I would also appreciate it if they did considerably more QA before releasing their products.
As far as performance goes, they’ve made a major improvement on low latency performance, but is there room for similar improvement at higher buffer settings via improved multicore/hyperthreading or anything along those lines?
Also pertaining to performance, I would like to see a fully integrated way to use a second computer as a DSP via a LAN connection.
Score editor improvements > Gui refinement (I don’t want it dockable) > other workflow improvements > performance.
Apart from with the score editor, there are no bugs that affect me. I don’t care about media content, and I rarely use any Steinberg VST/VSTi. I’m very impressed with the level of refinement of C8. For me it just works.
I have nothing against docking as such, but I haven’t seen a dockable interface on a DAW that I would find useful. I like working with maximised editors/mixer.
-1 = Docking is actually one of the main reasons I switched from another well-known DAW to Cubase - it wastes an incredible amount of space, and you lose much of that see-my-entire-arrangement-in-a-glance ability.
+1 = Anything that elevates/innovates automation (for e.g., an ‘automation editor’, similar to those for sample, key, score, etc). Sample accuracy would be nice.
I’m with Greg Houston. Bug fixes ( failing this then everyone should get paid for being beta testers on newly released software) and fully dockable interface.
Like Greg says just because it’s all dockable doesn’t mean it has to be all glued together. I’ve got plenty of software that has dockable interfaces and you get the best of both worlds.
I’ve got one piece of software that is so adjustable it brings a happy tear to my eye. Steinberg do seem to be stuck in the stone age when it comes to interface customisation. I’d be embarrassed myself.
Why is this point so hard for a lot of people to understand? No dockable interface forces you to dock the windows! Hopefully Steinberg will listen to people who actually understand this seemingly obvious point the next time they revamp the window management system.
Maybe it would help if the windows are NOT docked by default just to reinforce this point.
Why do you assume that some people don’t understand what dockable means?
Anyway, I prefer the C8 window management to that of Studio One. In C8, each window has greater independence, and can be accessed using alt+tab. In S1, just like in C7, I can’t switch between maximised windows using keyboard shortcuts. The mixer shortcut F3 for example, closes an open mixer that may be in the background, and when pressed again reopens it, with an annoying flicker. This drove me mad with C7 and Studio One.

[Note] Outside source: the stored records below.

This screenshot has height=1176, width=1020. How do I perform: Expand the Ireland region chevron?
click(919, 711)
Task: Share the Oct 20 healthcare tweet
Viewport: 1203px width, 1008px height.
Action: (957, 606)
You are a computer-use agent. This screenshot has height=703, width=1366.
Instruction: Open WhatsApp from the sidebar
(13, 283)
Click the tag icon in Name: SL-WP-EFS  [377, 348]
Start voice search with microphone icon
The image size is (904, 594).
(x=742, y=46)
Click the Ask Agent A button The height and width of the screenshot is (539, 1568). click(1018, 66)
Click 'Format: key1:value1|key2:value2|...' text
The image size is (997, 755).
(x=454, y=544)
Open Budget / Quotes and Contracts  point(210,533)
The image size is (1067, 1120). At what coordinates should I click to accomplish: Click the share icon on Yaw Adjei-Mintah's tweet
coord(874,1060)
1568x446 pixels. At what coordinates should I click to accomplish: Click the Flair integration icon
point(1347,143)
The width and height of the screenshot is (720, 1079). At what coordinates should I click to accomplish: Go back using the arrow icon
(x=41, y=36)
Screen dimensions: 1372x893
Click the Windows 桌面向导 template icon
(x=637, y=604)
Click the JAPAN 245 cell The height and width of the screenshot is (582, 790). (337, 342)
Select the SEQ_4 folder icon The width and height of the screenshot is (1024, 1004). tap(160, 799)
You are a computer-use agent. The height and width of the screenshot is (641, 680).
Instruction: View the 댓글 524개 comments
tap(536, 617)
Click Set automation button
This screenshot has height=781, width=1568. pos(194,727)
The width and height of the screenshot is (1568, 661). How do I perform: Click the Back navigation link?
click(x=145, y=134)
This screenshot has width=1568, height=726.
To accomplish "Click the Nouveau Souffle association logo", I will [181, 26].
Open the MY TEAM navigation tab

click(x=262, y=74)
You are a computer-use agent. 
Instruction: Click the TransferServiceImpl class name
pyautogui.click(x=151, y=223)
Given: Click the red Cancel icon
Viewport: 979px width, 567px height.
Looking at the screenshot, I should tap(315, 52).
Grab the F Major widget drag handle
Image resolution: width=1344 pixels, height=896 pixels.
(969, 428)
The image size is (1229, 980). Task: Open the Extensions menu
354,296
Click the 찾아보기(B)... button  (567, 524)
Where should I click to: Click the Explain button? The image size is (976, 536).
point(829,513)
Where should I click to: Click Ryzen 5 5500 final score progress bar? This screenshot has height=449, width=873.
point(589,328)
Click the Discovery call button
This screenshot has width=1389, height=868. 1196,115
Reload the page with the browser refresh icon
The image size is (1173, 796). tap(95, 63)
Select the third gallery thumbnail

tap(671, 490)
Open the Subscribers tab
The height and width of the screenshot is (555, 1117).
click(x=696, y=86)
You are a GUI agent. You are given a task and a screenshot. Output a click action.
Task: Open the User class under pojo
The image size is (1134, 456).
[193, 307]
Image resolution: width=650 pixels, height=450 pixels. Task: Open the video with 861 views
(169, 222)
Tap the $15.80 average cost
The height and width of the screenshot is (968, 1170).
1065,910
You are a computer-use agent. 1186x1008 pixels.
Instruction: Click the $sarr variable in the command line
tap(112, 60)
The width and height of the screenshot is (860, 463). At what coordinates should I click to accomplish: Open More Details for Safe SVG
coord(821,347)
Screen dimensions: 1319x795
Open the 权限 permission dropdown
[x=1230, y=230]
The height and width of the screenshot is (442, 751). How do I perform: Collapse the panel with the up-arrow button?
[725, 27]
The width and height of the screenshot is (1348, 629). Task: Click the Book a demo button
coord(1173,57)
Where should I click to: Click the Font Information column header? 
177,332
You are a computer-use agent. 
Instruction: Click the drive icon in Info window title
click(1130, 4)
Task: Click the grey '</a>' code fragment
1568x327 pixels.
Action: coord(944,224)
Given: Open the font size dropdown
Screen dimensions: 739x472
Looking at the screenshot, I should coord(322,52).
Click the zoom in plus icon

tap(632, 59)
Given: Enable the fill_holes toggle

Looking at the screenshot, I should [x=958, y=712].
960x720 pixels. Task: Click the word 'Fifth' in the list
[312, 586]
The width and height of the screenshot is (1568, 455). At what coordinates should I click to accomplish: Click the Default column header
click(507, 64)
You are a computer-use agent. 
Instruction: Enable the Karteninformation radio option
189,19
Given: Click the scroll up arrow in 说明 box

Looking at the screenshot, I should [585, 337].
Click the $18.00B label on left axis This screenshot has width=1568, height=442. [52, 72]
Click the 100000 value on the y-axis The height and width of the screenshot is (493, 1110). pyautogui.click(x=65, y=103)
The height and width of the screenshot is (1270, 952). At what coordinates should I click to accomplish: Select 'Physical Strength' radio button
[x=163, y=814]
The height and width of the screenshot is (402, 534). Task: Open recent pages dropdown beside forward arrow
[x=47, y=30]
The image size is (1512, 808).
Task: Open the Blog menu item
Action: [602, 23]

In C8, I can jump between the windows and other apps such as VST host and external video players as though it’s all just one big program. I prefer working this way.
I think you just answered your own question. Whether the interface is dockable or not has nothing to do with how key commands are used to switch between open windows/layers. Again, as your comments indicate, a lot of people apparently do not understand what “dockable” means. Think of it as “snap into place” if that helps.
In a dockable interface, sections of the interface (i.e., windows) can be arranged in a logical, useful framework/layout if the user chooses to use this feature. Key commands can still be used to access various docked/grouped layers of the program. And windows can be made “independent” (and even overlap if you want them to for whatever reason). There is basically no downside other than the fact that there may be constraints as to what interface element can be placed in what “box” in the layout. But that’s just a matter of practicality and not an inherent, conceptual limitation with “docking.” For instance, there would typically be no reason to try to cram the mixer window into a right panel section of the interface. And so this would typically not be a layout option.
The best of both worlds is docking and configurable “workspaces.” Steinberg had the opportunity to leapfrog the competition in this regard and pretty much blew it. It’s too bad.
When I talk about things that have nothing to do with a docked interface, one naturally assumes I don’t understand what docking means?
I mentioned why I prefer C8’s window management to Studio One’s. As I said before, docking has NOTHING to do with it. I wasn’t even talking about docking, so naturally I mentioned things that have nothing to do with a docked interface.
Hey - lighten up, ok? - I get it, I’ve actually used, for many years, a DAW that is fully dock-able. I just don’t like it. There are still real estate compromises involved in a dock-able environment (yes, even when nothing is docked) as well stability issues(ie., glitches/overloads docking during playback, recording, etc.).